Arrivava in reparto portandosi dietro mille cose, mille giocattolini della sua infanzia, ma soprattutto bamboline di stoffa, di tutte le misure, lei che era snella e magra, la pelle chiarissima, il seno piccolo. Ascoltava la musica dal suo lettore mp3, le piacevano le canzoni di Baglioni, e poi bigliettini con frasi d’amore, cioccolatini, piccoli peluches, orsetti, panda, ecc. pur non essendo più una adolescente, ormai più vicina ai trenta che ai venti anni. Anna coltivava i gusti e le passioni delle ragazzine adolescenziali. Figlia di genitori consanguinei, la madre in terapia con psicofarmaci, un fratello ed una sorella in terapia con antipsicotici e lei curata per psicosi schizoaffettiva, con allucinazioni acustiche, perseguitata dalle voci, inquieta, a volte aggressiva, instabile.
Nascondeva il viso dal lato destro, si vergognava, e piegava il collo, sorridente, affettuosa… aveva gridato e chiesto aiuto quella notte, terrorizzata che nessuno sentisse, che nessuno potesse salvarla. Quella volta Anna ebbe paura, tanta paura di morire, lì dentro, sola e carbonizzata. Portava tanti piccoli regalini, e voleva un figlio per non restare sola al mondo, dopo che la sorella aveva tentato il suicidio, senza riuscirci, una famiglia disturbata, tutti in quella casa erano più o meno disturbati.

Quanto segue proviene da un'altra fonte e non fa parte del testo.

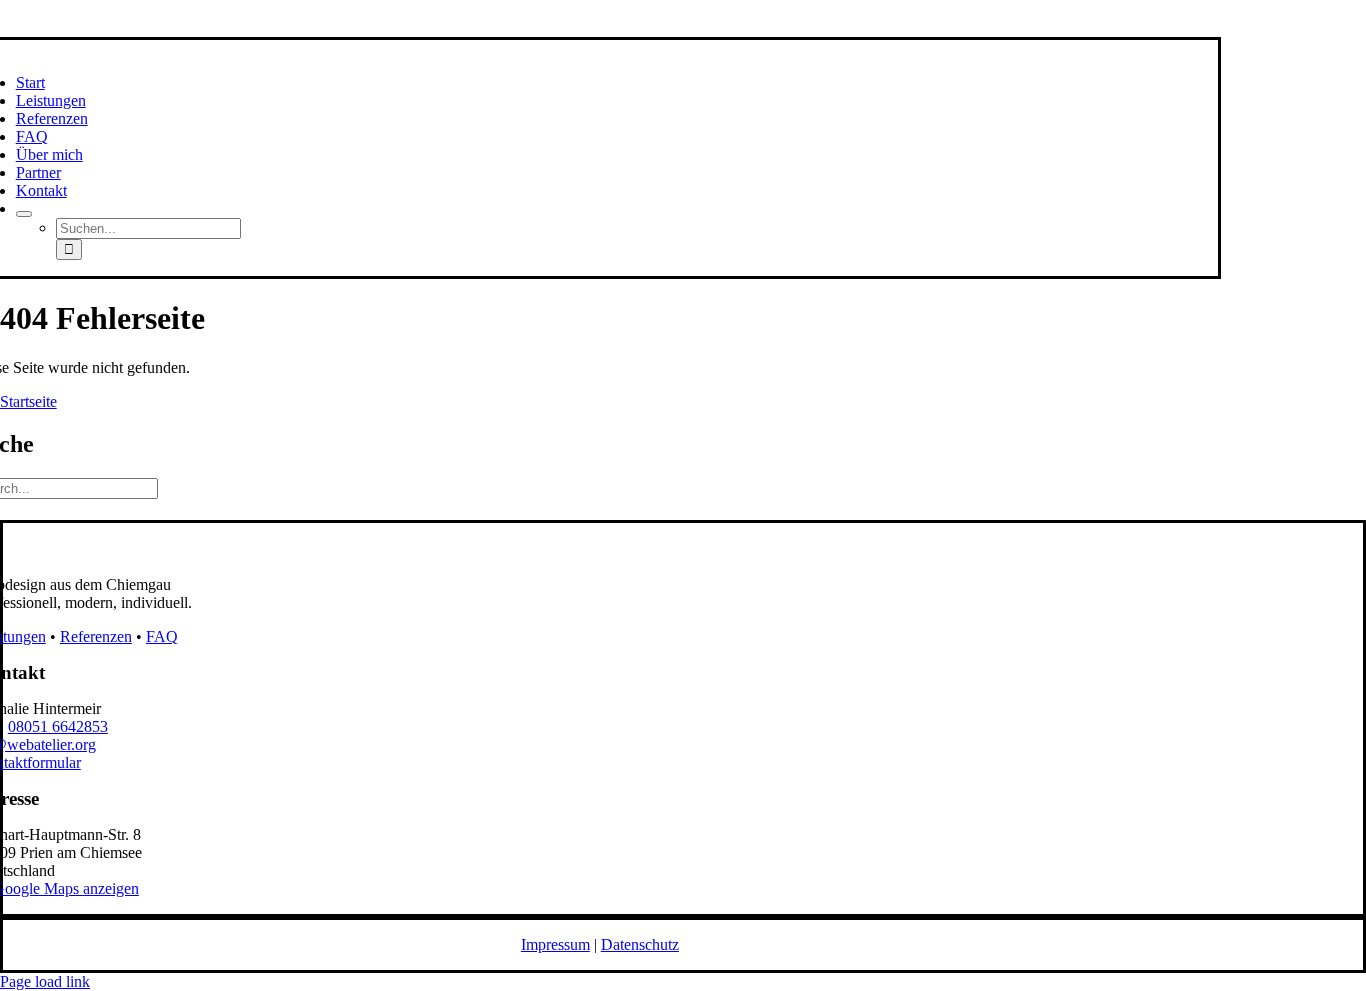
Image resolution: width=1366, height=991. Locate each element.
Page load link (45, 981)
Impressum (555, 944)
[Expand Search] (24, 214)
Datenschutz (640, 944)
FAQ (162, 636)
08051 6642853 (58, 726)
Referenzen (96, 636)
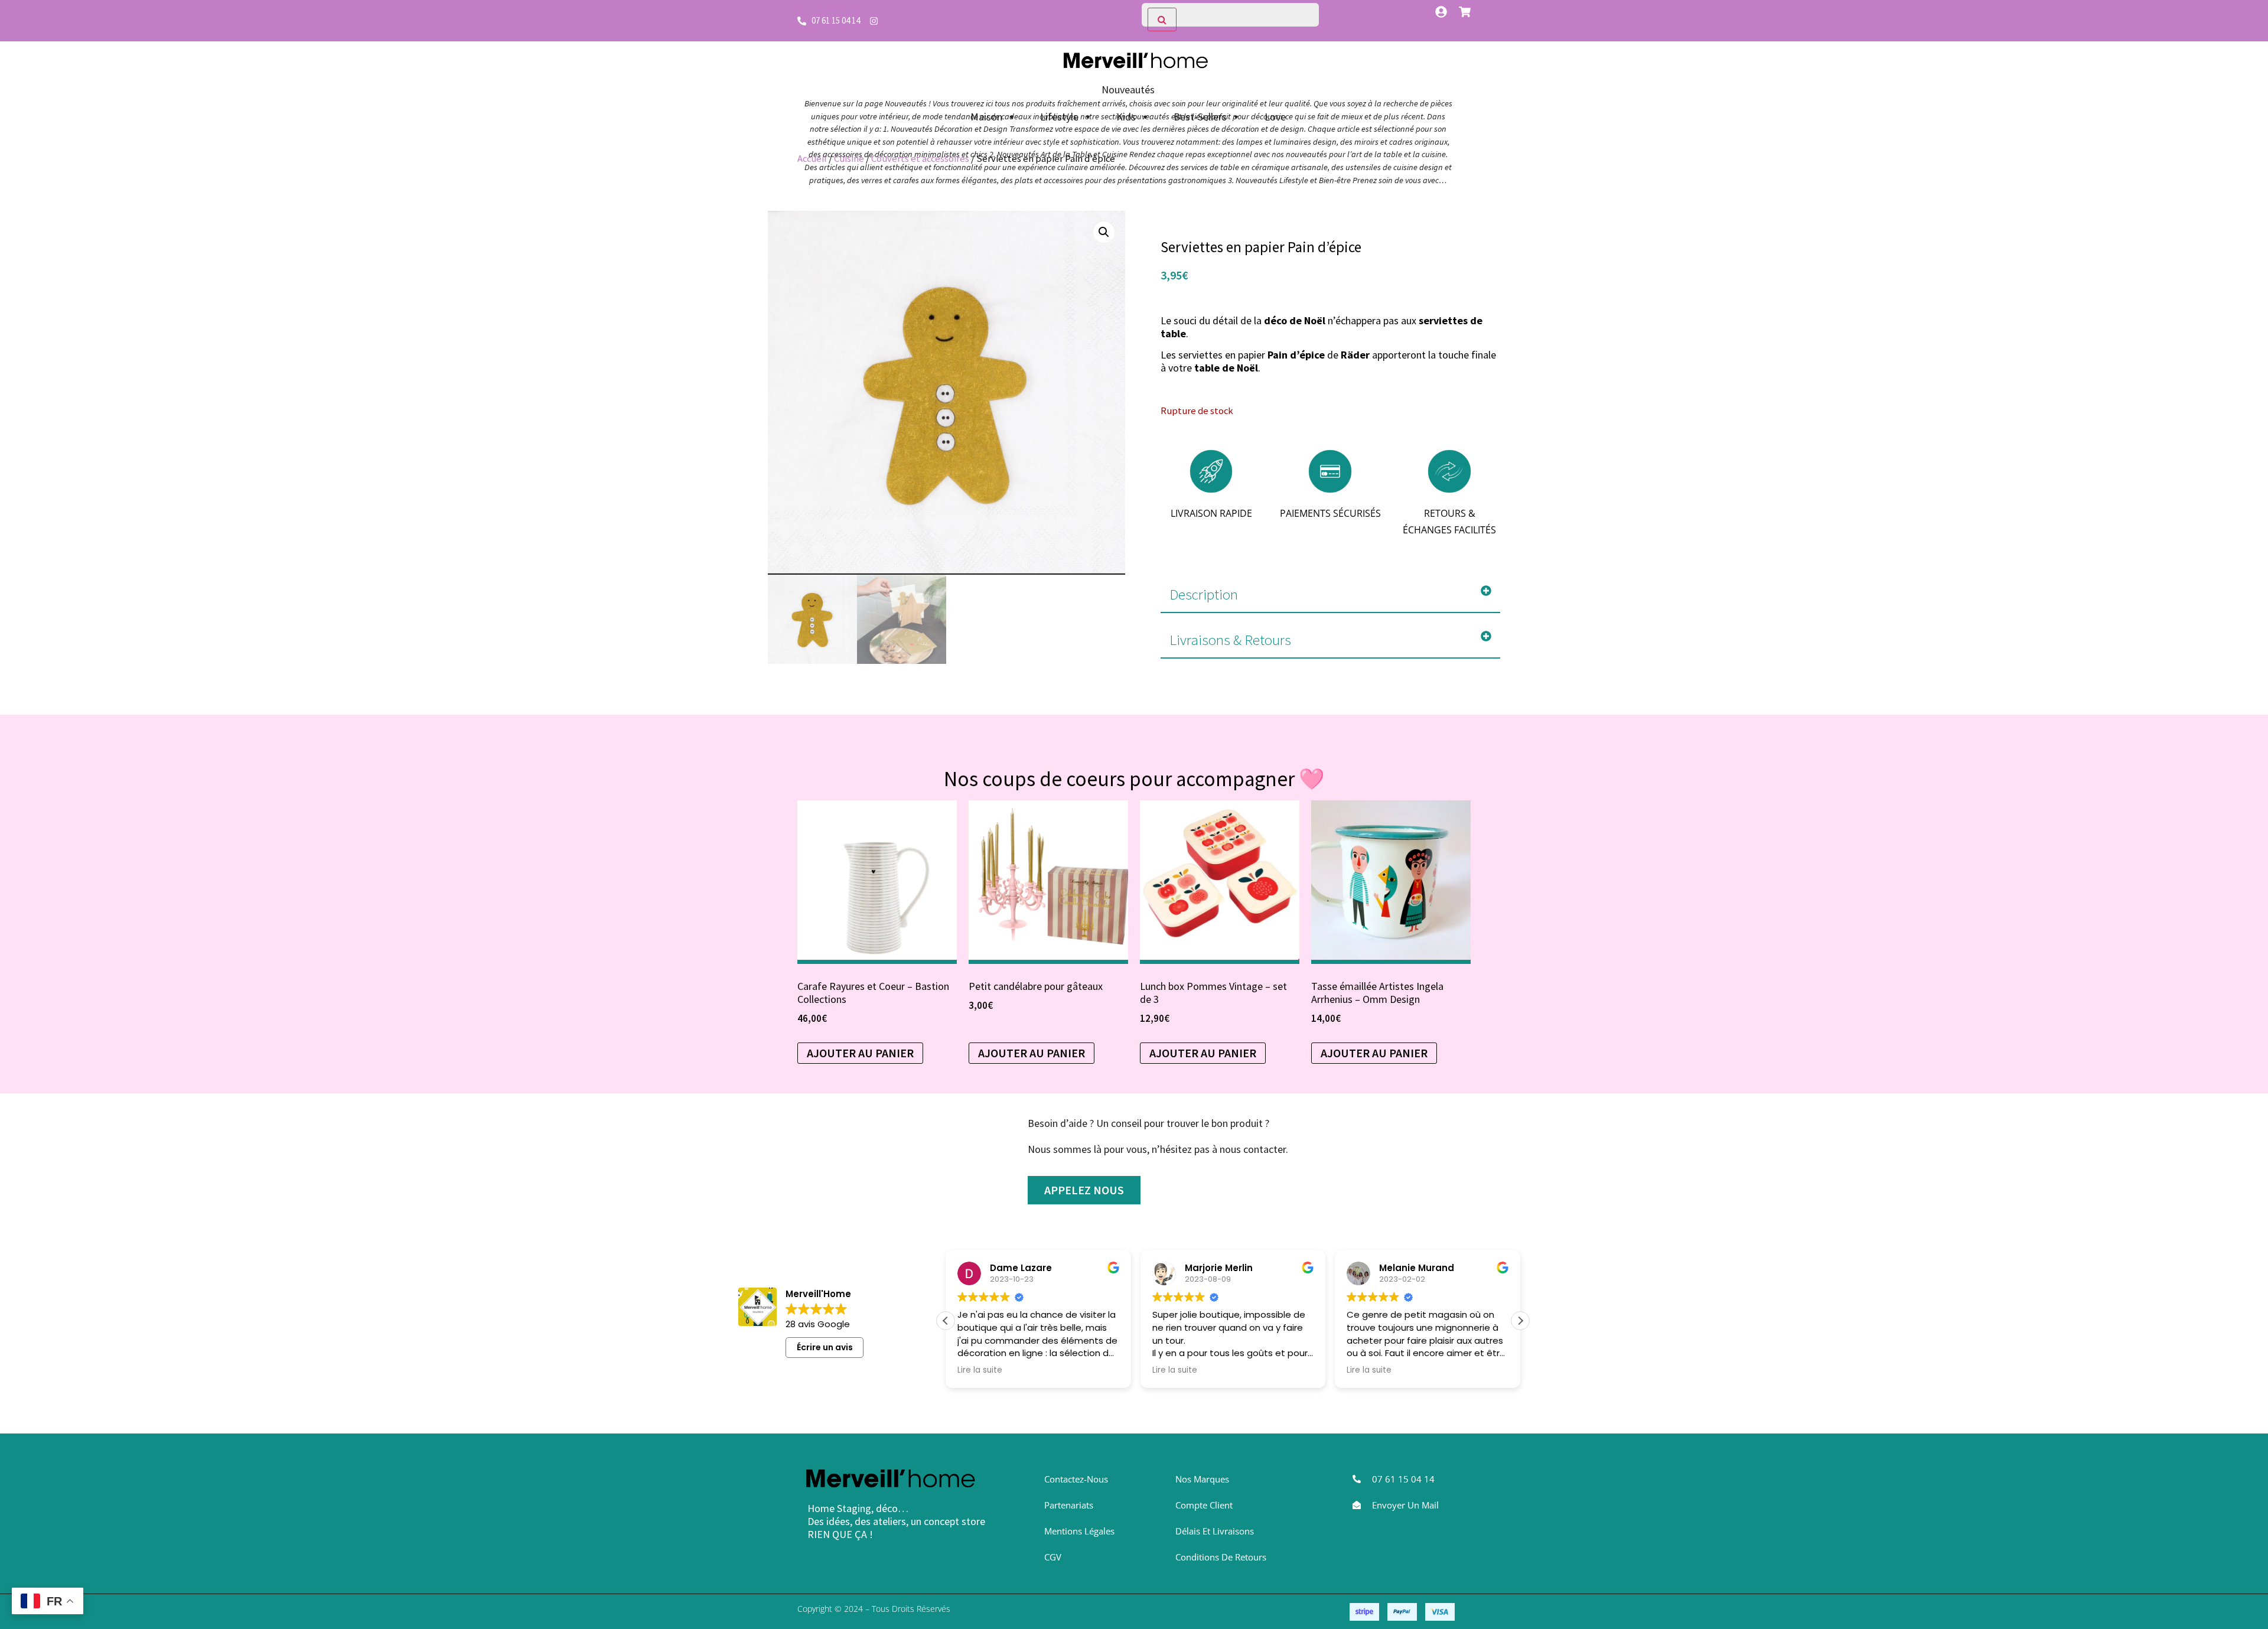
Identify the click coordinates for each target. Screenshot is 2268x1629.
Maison (986, 116)
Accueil (812, 158)
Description (1203, 594)
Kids (1126, 116)
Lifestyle (1059, 116)
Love (1275, 116)
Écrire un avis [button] (825, 1347)
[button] (1104, 232)
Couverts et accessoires (920, 158)
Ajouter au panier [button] (860, 1052)
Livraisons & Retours (1230, 639)
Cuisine (849, 158)
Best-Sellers (1200, 116)
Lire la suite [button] (1024, 1370)
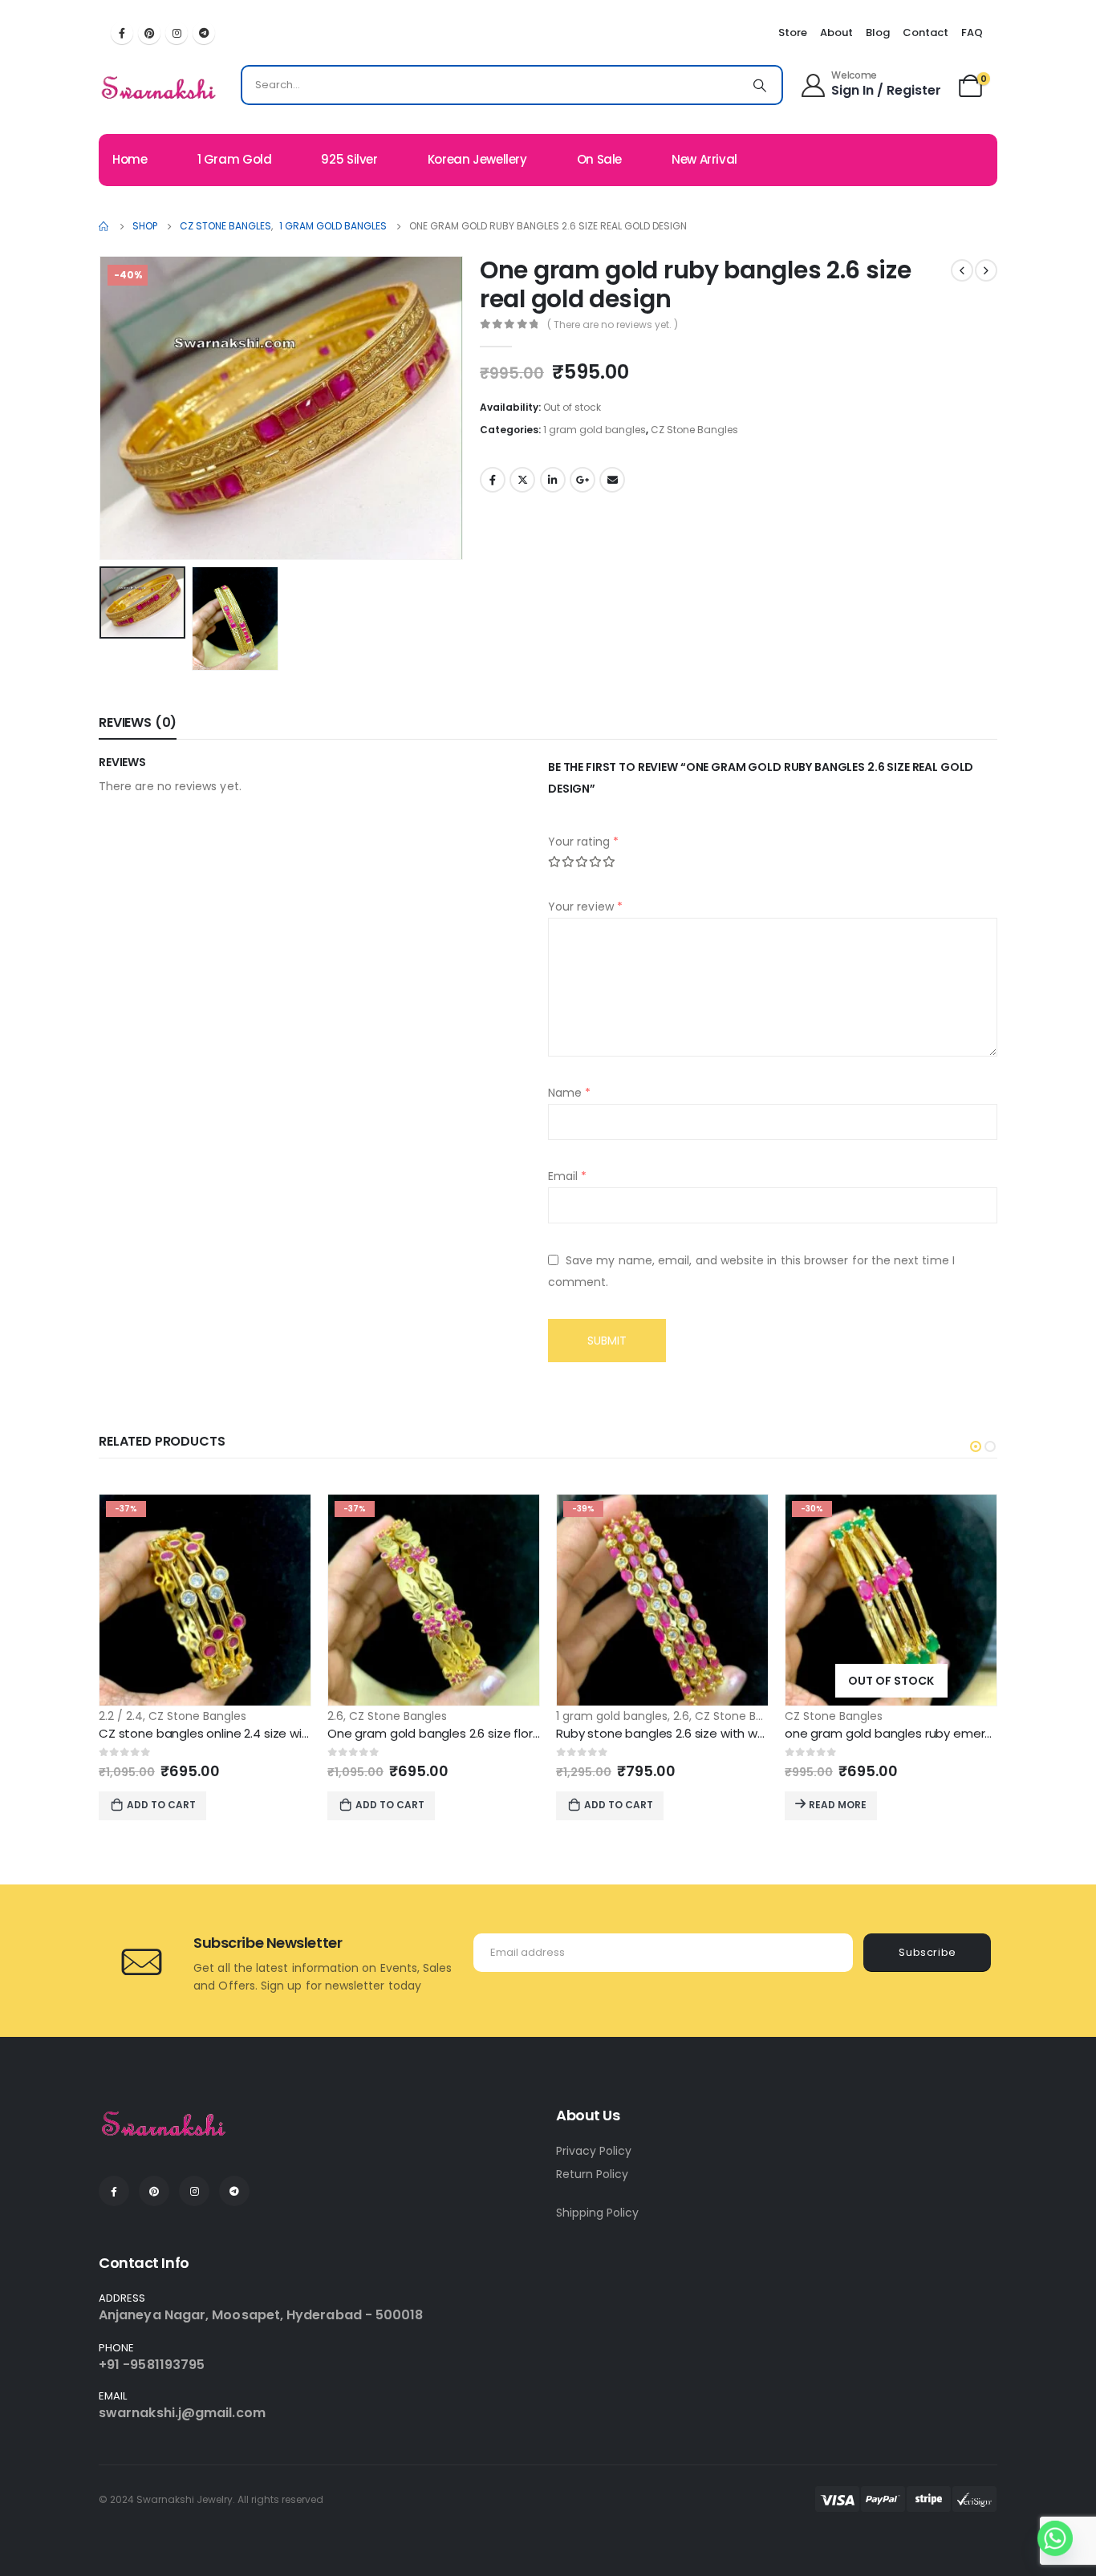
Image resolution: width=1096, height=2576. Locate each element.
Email (612, 480)
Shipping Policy (597, 2213)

Aveva picchiato sulla porta, gridando e piangendo, mentre respirava il fumo acre, e tossiva, e gli occhi le piangevano e le bruciavano; le fiamme avevano invaso la stanza e lambivano il suo corpo e la sua tenera pelle di adolescente, bianca e delicata. Le fiamme, sempre più alte, avevano ormai raggiunto il suo corpo, quando arrivarono i soccorsi, l’odore di carne bruciata si spandeva nel reparto e viso, e collo e petto, e gambe, e mani erano morse dalle ustioni di terzo grado.
Anna era una fumatrice accanita, si consolava dalle angosce delle voci perseguitanti aspirando tutta la sigaretta sino al filtro. Quella notte si era addormentata con la sigaretta accesa e non aveva avvertito il bruciore alle dita, non aveva avvertito il dolore alle mani, sotto l’effetto degli psicofarmaci. Anna dormiva un sonno profondo, e si svegliò, le lenzuola arse dalle fiamme, si svegliò, e vide, vide le fiamme e si sentì morire. E picchiando sempre forte sulla porta gridò: «non voglio morire, salvatemi, aiuto…!».
Era bello in primavera andare in bicicletta per i viali di un campagna odorosa, in trazzere polverose…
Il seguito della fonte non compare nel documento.